除了按照@Basil 的建议使用 java.nio 之外,简单地将FileReadera包装起来BufferedReader应该可以实现显着的加速。

FileReader fileReaderMes1 = new BufferedReader( new FileReader(FECHAS[0]));


查看完整回答
反对 回复 2022-07-27
?
月关宝盒

TA贡献1772条经验 获得超5个赞

这是我的 Basil 提供的解决方案版本,但这使用了 univocity-parsers:


public class CsvSpeed {


public static class Person {

    // Static

    static public String LOREM_IPSUM = "Lorem ipsum dolor sit amet, consectetur adipiscing elit, sed do eiusmod tempor incididunt ut labore et dolore magna aliqua.
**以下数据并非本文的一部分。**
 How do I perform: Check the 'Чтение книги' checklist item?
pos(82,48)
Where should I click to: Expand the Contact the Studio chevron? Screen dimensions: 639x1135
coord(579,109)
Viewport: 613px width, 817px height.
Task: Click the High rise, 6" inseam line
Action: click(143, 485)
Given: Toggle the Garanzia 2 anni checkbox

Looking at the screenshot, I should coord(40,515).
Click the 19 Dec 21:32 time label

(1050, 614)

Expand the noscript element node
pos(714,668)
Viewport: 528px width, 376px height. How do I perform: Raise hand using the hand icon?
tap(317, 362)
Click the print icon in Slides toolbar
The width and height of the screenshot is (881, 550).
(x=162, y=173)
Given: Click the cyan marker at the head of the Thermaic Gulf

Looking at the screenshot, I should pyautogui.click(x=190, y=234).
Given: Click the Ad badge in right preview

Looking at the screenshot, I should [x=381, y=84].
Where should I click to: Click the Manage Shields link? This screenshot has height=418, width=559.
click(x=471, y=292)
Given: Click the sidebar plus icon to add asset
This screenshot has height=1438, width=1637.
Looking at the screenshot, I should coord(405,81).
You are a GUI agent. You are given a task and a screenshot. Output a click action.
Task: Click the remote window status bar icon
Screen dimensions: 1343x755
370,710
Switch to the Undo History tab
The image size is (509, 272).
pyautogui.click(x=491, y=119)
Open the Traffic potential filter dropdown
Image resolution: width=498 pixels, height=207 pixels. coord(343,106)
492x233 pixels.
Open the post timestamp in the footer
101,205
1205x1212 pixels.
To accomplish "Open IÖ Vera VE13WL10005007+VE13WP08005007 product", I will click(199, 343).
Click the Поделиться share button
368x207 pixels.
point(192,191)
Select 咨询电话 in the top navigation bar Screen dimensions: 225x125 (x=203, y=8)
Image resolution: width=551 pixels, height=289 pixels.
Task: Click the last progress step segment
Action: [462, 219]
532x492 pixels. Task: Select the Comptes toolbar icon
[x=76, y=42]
Ut enim ad minim veniam, quis nostrud exercitation ullamco laboris nisi ut aliquip ex ea commodo consequat. Duis aute irure dolor in reprehenderit in voluptate velit esse cillum dolore eu fugiat nulla pariatur. Excepteur sint occaecat cupidatat non proident, sunt in culpa qui officia deserunt mollit anim id est laborum.";


    // Member variables.

    @Parsed

    public String givenName, surname, description;


    public UUID id;


    @Parsed

    public void id(String id) {

        this.id = UUID.fromString(id);

    }


    @Override

    public String toString() {

        return "Person{ " +

                "givenName='" + givenName + '\'' +

                " | surname='" + surname + '\'' +

                " | id='" + id + '\'' +

                " }";

    }

}


public List<Person> read(Path path) {

    return new CsvRoutines(Csv.parseRfc4180()).parseAll(Person.class, path.toFile(), "UTF-8", 40_000);

}


public void write(final Path path) {

    ThreadLocalRandom random = ThreadLocalRandom.current();

    CsvWriter writer = new CsvWriter(path.toFile(), "UTF-8", Csv.writeRfc4180());

    writer.writeHeaders("givenName" , "surname" , "id" , "description");


    int limit = 40_000;  // 40_000 yields about 20 MB of data.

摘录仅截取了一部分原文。